Every time shoppers use their plastic, retailers like Schumann pay fees to the payments networks and banks, averaging about 2 percent of the purchase price. The fees are the third biggest cost at Schumann’s furniture business, after rent and payroll.

Last year, merchants paid more than $32 billion in interchange fees for Visa and MasterCard credit and debit card payments, according to payments industry newsletter the Nilson Report.

“I watch every bill,” Schumann said in an interview at his store on St. Paul’s Grand Avenue, surrounded by upholstery samples. “I tell everybody that the reason we’re successful is because I look at every PO for toilet paper.”

Fed up, Schumann went online searching for a law firm. Pretty soon, Wildfang showed up in the store.

In 2005, they filed the first interchange case in Connecticut. Interest exploded. Lawsuits were filed everywhere. All of them were consolidated under Gleeson in the Eastern District of New York.

Wildfang said he knew it would be a “death struggle.”

He just didn’t know it would take so long.

Praise and criticism

Antitrust expert John M. Connor, emeritus professor of economics at Purdue University, calls the settlement a remarkable feat.

Wildfang “is very much admired … as an extremely tough litigator who took on an uphill battle against extremely well-financed and well-lawyered defendants,” Connor said. “To have won that case is a great victory.”

David Balto, a former colleague who practices antitrust law in Washington, D.C., said the case demonstrated Wildfang’s skill at team building.

“He’s able to bring together a remarkably diverse set of highly talented people who have overwhelming egos,” Balto said. “I call him the Phil Jackson of antitrust.”

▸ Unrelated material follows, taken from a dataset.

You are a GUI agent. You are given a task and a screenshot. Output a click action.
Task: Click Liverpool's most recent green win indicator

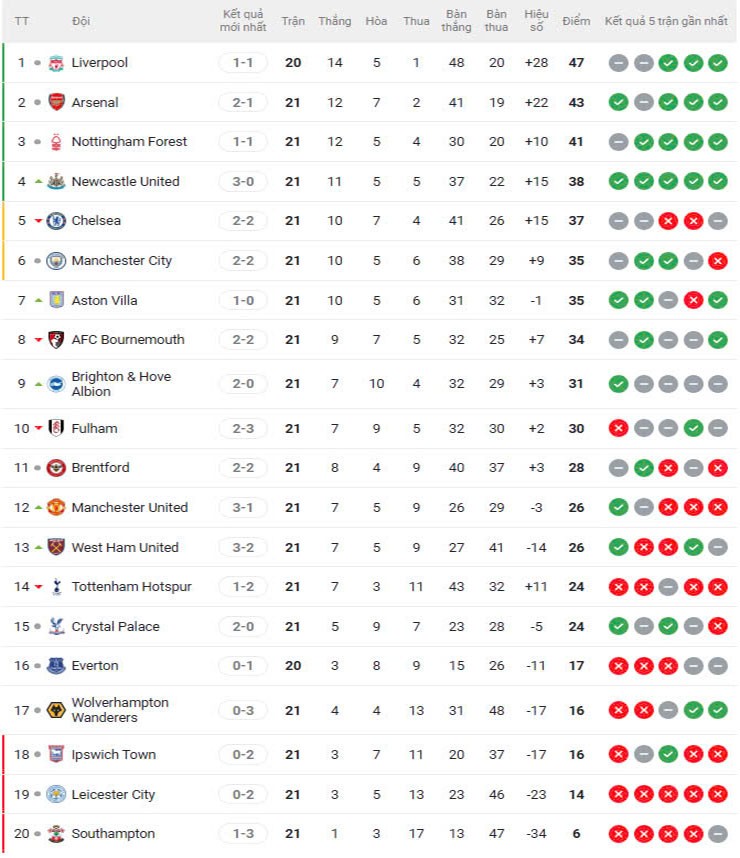tap(717, 63)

Some big retailers see it differently. They protest that while the settlement allows retailers to surcharge shoppers for using plastic, stores either won’t do it for fear of losing customers or can’t because of state restrictions. They also argue that the deal unfairly prevents them from suing Visa and MasterCard over the same issues in the future and that it ultimately does not check the ability of Visa and MasterCard to set high fees.

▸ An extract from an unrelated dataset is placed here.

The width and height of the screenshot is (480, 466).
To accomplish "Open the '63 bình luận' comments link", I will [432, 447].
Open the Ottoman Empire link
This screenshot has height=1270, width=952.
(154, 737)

Doug Kantor, an attorney representing the National Association of Convenience Stores (NACS), said the deal failed “because our lawyers valued their judgment over their clients’ judgment.”

Four other retail trade groups wrote to the judge in September, accusing Wildfang and his team of cutting them out of vital negotiations and lying to the court about the level of disapproval.

Wildfang rejects the criticism as “just plain not true.” He accuses the NACS of orchestrating a noisy anti-settlement publicity campaign because a deal would undermine the group’s ability to get Congress to regulate interchange fees for credit cards, as it has for debit cards.

Lost in the arguments, Wildfang said, is a crucial point. Back in 2005, the major banks owned Visa and MasterCard outright. A key goal of the original litigation, he said, was to get them to divest their interests in the card networks.

They did. MasterCard went public in 2006 and Visa in 2008. He credits the litigation with accomplishing that.

Schumann, the original plaintiff, expresses mixed feelings. In his view, the negotiations were caught in a lawyers-only process when businesspeople should have been exchanging ideas on fixing the system.

“I fault the legal system. Not Craig,” Schumann said of Wildfang. “He’s got the retailers’ best interest at heart. There’s no question about that.”